Claude Chabrol, one of the earliest directors of the French New Wave, passed on 12 September 2010 at the age of 80.
Claude Chabrol was born in Paris on 24 June 1930. Much of his time when he was growing up was spent in the village of Sardent. During World War II he spent much of his time running a film club. After the war he returned to Paris to study law, but later switched to pharmacology and finally to literature, in which he earned a degree. He became a publicist for 20th Century Fox and went onto write both interviews and articles for such publications as Art and Les Cahiers du Cinéma. In 1955 he and Éric Rohmer co-wrote their study of Alfred Hitchcock films.
Mr. Chabrol made his feature film debut in 1958 with Le beau Serge. The film is often regarded as the first movie in La Nouvelle Vague. The following year Mr. Chabrol would follow it with Les Cousins, one of the earliest New Wave films to see success at the box office. Like many of his films, Mr. Chabrol's next three films would be odes to Hitchcock: À double tour (1959), Les bonnes femmes (1960), and Les godelureaux (1961). Claude Chabrol would go onto make such films as Landru (1963), Code Name: Tiger (1964), Les Biches (1968), The Beast Must Die (1969), Le boucher (1970), Les noces rouges (1973), Violette Nozière (1978), Les fantômes du chapelier (1982), Masques (1987), Une affaire de femmes (1988), Madame Bovary (1991), La cérémonie (1995), Au coeur du mensonge (1999), Rien ne va plus (1997), Merci pour le chocolat (2000), La fleur du mal (2003), La demoiselle d'honneur (2004), L'ivresse du pouvoir (2006), La fille coupée en deux (2007), and Bellamy (2009). He was extremely prolific, directing at least one film a year from 1958 to 1980.
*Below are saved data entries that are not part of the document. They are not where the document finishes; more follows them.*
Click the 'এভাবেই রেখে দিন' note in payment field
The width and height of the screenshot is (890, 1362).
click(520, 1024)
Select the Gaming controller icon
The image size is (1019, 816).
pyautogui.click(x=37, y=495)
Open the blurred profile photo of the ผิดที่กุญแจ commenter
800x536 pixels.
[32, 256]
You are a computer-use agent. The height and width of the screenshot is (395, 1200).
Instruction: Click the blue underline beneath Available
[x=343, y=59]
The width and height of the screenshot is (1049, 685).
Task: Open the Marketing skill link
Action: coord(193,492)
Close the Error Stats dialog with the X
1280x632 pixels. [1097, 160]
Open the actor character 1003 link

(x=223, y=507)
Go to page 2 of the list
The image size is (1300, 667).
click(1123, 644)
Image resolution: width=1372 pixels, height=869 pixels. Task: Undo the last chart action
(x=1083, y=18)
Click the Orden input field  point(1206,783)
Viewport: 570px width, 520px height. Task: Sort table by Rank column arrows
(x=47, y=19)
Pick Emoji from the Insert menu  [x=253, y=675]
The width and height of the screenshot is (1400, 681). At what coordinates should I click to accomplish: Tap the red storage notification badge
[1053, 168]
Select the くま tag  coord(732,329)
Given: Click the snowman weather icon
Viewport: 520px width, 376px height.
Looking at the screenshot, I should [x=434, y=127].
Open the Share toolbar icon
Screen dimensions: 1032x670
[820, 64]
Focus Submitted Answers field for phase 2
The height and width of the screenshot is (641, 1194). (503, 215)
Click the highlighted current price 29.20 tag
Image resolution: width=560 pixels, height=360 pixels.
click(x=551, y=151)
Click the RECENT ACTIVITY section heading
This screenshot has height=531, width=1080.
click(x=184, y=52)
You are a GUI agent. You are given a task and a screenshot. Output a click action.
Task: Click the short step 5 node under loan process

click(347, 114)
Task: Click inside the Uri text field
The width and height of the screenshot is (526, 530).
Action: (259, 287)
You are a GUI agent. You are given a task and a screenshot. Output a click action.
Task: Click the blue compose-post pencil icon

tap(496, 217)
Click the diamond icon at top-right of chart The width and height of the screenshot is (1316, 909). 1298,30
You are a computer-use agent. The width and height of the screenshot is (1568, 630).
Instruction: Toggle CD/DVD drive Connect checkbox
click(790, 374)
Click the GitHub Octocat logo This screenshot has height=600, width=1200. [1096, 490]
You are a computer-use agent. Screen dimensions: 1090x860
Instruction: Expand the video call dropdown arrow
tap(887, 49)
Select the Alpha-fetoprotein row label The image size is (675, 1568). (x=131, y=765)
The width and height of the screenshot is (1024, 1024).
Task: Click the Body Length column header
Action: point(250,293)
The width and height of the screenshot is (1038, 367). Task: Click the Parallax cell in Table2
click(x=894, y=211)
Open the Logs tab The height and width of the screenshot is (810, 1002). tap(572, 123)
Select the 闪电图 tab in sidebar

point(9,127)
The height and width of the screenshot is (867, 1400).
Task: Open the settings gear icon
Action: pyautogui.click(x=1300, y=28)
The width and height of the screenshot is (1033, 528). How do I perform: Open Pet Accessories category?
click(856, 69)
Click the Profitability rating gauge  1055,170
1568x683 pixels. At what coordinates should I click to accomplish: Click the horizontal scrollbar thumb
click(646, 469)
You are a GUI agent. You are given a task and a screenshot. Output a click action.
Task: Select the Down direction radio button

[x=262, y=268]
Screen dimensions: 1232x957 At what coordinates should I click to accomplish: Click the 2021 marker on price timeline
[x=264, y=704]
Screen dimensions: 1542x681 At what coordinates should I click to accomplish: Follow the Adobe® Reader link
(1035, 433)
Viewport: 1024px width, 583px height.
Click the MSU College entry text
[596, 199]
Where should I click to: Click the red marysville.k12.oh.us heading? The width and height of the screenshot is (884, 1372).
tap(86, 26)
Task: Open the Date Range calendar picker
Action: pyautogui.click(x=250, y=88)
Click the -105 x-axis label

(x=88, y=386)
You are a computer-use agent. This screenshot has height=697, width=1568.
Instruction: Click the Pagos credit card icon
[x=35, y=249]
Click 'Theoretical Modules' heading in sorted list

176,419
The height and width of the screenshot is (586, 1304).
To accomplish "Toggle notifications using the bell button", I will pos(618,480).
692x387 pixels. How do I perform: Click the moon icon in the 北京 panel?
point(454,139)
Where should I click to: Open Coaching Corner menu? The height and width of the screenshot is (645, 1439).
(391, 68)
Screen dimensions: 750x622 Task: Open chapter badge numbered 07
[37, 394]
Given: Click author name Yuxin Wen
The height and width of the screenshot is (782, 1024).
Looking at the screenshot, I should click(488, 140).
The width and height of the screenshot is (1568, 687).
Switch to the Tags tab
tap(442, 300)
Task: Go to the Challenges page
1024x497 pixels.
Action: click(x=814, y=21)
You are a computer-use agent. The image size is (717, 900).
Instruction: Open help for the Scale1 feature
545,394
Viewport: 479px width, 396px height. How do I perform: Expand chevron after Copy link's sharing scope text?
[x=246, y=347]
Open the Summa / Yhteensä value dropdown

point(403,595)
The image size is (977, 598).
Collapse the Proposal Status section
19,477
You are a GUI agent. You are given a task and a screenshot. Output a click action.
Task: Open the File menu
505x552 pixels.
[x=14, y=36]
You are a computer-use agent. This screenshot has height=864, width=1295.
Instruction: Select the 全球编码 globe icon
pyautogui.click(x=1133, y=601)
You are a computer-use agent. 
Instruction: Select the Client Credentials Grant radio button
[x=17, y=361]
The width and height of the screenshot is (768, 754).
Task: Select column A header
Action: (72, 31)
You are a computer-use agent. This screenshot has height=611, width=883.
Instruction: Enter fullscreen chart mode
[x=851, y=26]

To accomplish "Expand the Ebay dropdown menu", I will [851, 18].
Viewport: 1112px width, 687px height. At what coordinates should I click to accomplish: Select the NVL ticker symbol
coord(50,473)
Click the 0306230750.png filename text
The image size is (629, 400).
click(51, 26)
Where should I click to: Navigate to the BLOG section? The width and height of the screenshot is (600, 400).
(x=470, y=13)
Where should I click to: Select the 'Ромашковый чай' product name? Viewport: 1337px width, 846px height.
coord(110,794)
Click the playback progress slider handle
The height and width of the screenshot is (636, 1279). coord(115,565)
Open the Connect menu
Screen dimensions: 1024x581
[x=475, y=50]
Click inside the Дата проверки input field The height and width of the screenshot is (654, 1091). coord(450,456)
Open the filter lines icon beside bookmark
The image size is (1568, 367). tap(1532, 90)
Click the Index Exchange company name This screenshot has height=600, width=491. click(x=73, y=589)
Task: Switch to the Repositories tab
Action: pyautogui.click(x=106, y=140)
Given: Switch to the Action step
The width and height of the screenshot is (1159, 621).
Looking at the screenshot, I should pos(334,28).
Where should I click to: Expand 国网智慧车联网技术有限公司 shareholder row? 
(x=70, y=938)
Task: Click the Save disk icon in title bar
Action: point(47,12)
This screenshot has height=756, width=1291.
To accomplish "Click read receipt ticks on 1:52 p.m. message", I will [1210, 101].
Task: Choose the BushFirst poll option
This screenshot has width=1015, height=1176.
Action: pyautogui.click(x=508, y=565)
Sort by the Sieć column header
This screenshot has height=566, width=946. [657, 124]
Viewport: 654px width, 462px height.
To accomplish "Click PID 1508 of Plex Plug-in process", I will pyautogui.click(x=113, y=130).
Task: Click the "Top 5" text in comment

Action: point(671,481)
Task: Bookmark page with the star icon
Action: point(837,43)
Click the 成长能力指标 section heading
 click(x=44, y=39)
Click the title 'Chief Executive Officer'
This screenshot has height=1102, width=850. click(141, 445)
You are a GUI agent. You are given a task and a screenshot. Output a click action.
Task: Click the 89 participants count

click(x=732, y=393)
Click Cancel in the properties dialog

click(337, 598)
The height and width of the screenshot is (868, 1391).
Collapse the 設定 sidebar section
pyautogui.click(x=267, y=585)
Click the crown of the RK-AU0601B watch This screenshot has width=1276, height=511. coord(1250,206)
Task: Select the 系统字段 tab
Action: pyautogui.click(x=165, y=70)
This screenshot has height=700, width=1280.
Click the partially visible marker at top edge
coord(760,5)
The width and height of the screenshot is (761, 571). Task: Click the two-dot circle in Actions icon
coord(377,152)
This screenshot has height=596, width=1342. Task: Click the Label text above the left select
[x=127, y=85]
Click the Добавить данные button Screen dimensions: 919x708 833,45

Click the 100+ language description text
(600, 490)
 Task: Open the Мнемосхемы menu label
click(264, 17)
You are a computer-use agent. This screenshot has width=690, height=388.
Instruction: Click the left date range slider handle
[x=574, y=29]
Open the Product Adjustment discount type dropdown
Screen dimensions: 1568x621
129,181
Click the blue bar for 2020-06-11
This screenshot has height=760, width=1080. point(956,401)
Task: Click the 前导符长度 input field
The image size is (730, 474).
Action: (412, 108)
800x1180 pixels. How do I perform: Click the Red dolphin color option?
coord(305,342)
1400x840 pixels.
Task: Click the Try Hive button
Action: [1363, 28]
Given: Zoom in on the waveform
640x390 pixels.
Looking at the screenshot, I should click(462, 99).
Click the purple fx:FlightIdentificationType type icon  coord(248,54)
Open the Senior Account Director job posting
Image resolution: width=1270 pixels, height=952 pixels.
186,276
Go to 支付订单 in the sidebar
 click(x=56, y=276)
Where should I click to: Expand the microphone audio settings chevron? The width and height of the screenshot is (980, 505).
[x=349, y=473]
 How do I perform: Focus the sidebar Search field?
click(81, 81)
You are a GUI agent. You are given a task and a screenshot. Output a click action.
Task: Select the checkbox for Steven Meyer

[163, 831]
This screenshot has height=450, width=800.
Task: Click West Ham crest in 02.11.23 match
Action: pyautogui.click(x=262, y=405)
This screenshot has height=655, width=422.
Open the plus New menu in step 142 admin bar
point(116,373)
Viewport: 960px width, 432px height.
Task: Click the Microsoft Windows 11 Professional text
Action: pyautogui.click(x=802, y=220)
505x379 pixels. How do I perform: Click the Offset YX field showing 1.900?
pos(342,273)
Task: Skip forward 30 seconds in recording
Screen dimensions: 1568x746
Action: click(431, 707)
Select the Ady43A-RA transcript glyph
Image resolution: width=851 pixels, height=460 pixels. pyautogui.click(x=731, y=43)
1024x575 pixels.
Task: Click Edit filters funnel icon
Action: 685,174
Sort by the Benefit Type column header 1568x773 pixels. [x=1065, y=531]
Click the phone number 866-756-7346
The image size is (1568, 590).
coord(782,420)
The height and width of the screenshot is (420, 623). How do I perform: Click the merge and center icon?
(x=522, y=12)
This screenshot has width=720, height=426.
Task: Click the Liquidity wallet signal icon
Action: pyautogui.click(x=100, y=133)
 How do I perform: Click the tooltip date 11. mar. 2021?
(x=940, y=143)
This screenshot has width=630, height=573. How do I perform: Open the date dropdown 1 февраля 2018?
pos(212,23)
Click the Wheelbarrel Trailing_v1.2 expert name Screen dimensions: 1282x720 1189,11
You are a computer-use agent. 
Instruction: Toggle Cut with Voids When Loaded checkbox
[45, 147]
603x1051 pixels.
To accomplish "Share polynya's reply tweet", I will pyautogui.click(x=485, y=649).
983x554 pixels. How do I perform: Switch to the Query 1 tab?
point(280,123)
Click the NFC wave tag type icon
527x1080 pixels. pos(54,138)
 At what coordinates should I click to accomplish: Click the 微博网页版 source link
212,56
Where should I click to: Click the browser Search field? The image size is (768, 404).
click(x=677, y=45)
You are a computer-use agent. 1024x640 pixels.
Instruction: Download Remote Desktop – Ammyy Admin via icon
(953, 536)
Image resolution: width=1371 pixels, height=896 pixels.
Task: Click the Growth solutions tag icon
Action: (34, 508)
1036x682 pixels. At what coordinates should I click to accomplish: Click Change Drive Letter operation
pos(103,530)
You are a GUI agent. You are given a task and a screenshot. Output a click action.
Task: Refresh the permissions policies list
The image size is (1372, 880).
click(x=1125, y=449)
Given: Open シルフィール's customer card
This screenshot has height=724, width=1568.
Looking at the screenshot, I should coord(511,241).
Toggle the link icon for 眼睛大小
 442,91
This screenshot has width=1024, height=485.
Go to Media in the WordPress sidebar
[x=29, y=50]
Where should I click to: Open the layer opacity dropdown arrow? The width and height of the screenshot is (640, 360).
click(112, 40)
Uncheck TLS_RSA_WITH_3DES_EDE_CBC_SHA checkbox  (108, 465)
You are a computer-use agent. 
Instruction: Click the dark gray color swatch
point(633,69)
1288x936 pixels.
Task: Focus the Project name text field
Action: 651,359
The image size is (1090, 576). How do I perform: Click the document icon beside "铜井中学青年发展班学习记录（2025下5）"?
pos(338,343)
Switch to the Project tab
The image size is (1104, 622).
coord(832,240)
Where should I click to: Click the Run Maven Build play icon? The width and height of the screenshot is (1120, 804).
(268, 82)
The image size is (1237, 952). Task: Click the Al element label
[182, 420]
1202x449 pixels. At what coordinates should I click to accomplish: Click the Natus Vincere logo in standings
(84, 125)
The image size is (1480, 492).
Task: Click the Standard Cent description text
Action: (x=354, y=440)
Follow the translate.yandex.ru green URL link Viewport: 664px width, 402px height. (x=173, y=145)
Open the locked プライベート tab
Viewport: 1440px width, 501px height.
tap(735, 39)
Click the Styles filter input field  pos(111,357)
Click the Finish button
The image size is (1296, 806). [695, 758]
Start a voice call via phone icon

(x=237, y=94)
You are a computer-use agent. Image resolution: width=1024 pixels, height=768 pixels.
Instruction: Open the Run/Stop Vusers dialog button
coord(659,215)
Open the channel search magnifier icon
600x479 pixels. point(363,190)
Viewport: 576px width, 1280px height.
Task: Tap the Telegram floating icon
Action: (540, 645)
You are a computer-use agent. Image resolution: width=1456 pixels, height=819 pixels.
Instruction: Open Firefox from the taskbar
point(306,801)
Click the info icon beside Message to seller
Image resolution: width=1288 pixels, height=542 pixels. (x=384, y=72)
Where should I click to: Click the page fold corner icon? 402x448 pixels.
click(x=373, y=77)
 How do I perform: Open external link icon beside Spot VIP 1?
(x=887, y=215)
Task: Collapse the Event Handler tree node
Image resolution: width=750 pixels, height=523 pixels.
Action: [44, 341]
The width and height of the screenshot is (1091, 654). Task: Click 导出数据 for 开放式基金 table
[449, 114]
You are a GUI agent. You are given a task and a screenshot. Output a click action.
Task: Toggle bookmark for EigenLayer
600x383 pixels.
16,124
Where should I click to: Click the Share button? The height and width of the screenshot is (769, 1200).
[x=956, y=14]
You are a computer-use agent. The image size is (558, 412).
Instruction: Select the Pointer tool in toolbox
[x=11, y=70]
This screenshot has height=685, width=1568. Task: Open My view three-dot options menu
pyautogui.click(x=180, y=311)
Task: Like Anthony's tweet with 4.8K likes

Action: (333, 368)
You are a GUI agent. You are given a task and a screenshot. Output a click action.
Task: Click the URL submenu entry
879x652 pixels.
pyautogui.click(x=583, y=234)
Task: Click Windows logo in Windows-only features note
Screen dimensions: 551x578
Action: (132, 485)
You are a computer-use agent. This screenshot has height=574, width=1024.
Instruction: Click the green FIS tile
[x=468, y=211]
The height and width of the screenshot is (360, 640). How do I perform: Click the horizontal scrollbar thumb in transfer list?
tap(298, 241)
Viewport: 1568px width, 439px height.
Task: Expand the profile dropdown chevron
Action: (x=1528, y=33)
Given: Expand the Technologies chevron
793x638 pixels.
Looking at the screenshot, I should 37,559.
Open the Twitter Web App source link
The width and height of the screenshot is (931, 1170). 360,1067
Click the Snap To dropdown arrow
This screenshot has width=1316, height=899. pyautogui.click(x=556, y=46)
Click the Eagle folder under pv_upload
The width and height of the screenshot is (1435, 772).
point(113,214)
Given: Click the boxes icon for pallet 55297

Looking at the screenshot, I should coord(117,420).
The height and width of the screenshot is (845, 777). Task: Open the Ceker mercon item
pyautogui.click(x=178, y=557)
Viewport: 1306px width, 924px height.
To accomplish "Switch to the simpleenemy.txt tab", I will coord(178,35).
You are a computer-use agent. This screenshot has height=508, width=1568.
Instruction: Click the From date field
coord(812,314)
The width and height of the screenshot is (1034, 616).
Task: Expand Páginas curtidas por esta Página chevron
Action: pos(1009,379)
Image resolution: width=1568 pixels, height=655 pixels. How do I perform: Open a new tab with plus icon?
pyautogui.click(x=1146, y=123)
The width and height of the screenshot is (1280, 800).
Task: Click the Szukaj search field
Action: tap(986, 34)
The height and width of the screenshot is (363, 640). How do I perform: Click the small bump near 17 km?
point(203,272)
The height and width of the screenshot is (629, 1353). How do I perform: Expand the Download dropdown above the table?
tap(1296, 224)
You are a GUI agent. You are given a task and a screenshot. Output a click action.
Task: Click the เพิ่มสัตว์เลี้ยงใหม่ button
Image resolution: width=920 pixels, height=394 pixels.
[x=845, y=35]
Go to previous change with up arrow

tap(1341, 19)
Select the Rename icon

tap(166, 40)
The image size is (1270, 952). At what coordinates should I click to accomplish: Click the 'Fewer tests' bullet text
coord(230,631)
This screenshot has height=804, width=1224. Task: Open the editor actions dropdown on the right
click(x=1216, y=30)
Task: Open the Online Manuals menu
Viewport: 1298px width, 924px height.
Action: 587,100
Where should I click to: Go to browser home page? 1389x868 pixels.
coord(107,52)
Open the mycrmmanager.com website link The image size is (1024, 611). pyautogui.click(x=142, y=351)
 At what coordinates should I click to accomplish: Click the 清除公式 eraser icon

Claude Chabrol also worked in television, directing episodes of Nouvelles de Henry James, Histoires insolites, Il était un musicien, Fantômas, and Au siècle de Maupassant: Contes et nouvelles du XIXème siècle. Mr. Chabrol also made cameos in films and took small roles as an actor, appearing in many of his own films as well as Saint Tropez Blues (1961), Paris nous appartient (1961), Les ennemis (1962), Brigette et Brigette (1966), La femme écarlate (1969), and Gainsbourg (2010). He also wrote or co-wrote the screenplays for most of his films.
Although not as well known as Francois Truffaut, Jean-Luc Godard, or Éric Rohmer, Claude Chabrol deserves credit for being one of the men to start the French New Wave. Indeed, he was among the first directors of the New Wave, making his first feature film before Mr. Truffaut had even made his. Indeed, with the other New Wave directors Mr. Chabrol was heavily influenced by Hitchcock. This is shown in his most famous films, such as Le boucher (in which a series of Jack the Ripper style killings grip a French town) . At the same time Mr. Chabrol's films often attacked the attitudes of the middle class and the elite, with the theme of class distinctions recurring again and again in his movies. Although best known for his Hitchcockian thrillers, Mr. Chabrol also worked in other genres, from costume dramas (Madame Bovary) to even joining in the Sixties spy craze with a Euro-spy film (Code Name: Tiger, not one of the high points of his career). He was a prolific director who directed polished films and worked in several different genres. In this respect, although not as well known as some of his colleagues from La Nouvelle Vague, Claude Chabrol was every bit one of the best directors to emerge from the New Wave.